Decisão assinada neste sábado (23) pela da juiza Jaiza Maria Pinto Fraxe, da Primeira Vara Federal Cívil da Secretaria de Justiça do Amazonas, reconhece os inúmeros desvios na distribuição e aplicação das vacinas contra a covid-19 que vem ocorrendo na cidade de Manaus. Empresários, médicos residentes, advogados e a própria secretária de saúde estão no grupo dos que estão sendo questionados por tomarem a vacina mesmo sem ter prioridade.

De acordo com o processo, a secretária municipal de saúde e seu subsecretário, Luís Cláudio Lima Cruz, deverão justificar porque tomaram a vacina. Dessa maneira, até que sobrevenha justificativa plausível, não poderão receber a segunda dose até que chegue a sua vez e sem privilégios. "Somente por ser Secretária de Saúde, não possui ela o direito à vacina se não estiver na linha de frente de combate à covid-19. Visitar unidades de saúde não é estar na linha de frente", diz o documento.

O município fica ainda obrigado a publicar os nomes das pessoas vacinadas e a respeitar a fila prioritária de imunização. A pena, que recai sob o prefeito, David Almeida, e sob a secretária de saúde do município, Shádia Hussami Fraxe, tem o valor de R$100 mil por dia.
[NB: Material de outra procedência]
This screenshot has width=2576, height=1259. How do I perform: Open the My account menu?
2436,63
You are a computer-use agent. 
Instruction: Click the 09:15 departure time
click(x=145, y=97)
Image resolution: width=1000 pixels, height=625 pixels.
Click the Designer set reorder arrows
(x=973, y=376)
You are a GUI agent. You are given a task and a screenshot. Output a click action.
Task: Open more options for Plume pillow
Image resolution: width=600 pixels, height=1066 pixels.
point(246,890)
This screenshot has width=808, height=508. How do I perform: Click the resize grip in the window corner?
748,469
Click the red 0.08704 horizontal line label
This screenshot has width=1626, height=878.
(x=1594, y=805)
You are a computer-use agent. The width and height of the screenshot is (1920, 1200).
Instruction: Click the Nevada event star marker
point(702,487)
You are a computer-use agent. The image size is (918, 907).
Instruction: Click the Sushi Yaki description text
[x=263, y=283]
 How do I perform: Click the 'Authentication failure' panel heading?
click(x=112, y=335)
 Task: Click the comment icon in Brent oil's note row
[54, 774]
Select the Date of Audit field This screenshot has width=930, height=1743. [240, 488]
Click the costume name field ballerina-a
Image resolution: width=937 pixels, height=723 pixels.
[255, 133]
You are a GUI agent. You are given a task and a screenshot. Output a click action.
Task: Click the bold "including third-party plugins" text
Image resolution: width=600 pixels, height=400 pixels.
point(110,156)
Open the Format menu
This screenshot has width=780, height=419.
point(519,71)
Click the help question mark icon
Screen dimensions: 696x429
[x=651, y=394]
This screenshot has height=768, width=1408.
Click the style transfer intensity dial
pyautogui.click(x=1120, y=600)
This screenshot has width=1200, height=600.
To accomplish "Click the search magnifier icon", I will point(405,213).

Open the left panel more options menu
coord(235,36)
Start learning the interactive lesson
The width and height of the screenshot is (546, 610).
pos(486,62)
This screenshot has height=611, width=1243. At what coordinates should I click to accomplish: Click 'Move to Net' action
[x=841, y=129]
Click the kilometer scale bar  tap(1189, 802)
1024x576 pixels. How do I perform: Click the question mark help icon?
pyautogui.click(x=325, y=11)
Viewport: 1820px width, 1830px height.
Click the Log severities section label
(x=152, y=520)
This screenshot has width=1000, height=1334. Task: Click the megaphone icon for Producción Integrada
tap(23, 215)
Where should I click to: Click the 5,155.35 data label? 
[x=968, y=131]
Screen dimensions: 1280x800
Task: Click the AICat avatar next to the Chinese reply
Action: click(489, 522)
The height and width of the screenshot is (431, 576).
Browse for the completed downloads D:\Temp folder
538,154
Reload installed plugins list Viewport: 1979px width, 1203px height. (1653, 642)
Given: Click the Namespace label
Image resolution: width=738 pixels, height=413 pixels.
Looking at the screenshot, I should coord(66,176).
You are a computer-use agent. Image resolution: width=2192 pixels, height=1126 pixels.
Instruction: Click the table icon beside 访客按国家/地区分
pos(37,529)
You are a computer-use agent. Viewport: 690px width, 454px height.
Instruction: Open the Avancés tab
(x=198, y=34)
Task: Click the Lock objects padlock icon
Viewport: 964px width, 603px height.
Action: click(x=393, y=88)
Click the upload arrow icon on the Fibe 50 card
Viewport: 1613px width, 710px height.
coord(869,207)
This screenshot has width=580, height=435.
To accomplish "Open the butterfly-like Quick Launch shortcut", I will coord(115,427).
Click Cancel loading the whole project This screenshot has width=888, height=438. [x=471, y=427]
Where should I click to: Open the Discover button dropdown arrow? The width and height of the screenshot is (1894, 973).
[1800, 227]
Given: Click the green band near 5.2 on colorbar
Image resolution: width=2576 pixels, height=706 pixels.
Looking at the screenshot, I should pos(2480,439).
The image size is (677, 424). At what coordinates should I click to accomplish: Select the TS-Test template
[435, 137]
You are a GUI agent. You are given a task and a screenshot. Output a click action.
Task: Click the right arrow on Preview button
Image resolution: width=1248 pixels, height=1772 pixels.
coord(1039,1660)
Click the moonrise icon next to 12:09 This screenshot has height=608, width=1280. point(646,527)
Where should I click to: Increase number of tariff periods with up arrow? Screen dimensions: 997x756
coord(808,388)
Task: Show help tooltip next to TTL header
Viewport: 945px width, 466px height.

Para evitar fraudes e privilégios, as vacinas ficarão sob guarda da Fundação de Vigilância em Saúde (FVS) do Amazonas.

Os advogados Thamyres Kutchma de Albuquerque e Stenio Holanda Alves, que hoje são alvo de denúncias públicas, devem também explicar porque foram enquadrados na fila 1.  Até que exista uma explicação com" transparência, publicidade e plausibilidade", não poderão receber a segunda dose até que chegue a sua vez e sem privilégios.

Os donos da empresa de alimentação hospitalar, Bento Martins de Souza e a esposa Jane Soares Pereira, também tomaram a vacina de forma irregular e deverão esperar pela segunda dose como qualquer cidadão. "Se todo proprietário de empresa de alimento tiver o mesmo direito, nenhum profissional de saúde terá mais vacina", diz a ação.

O documento diz ainda que a juiza Jaiza Fraxe, por meio de inspeções judiciais realizadas em unidades hospitalares que atendem 24 horas pacientes acometidos pela covid-19, detectou "irregularidades inadmissíveis" na aplicação dos imunizantes.

Alguns exemplos são o recebimento de dose menor do que o necessário para imunizar os profissionais da saúde, ou dose alguma em certos hospitais.  E complementa: "Nenhum hospital privado recebeu a vacina e lá existem milhares de profissionais linhas de frente. Mais, até agora os profissionais do SAMU, que transportam e realizam primeiros socorros a paciente-passageiros quase asfixiados e completamente contaminados não foram vacinados".

O processo será acompanhado pelo deputado federal e advogado, Marcelo Ramos (PL-AM), que ficará responsável pela efetivação da norma.  Ele também denunciou a ocorrência de desvio das vacinas devido a "incompatibilidade de informações em documentos oficiais". Assim, a determinação  prevê garantir o respeito ao princípio constitucional de transparência e direito à informação.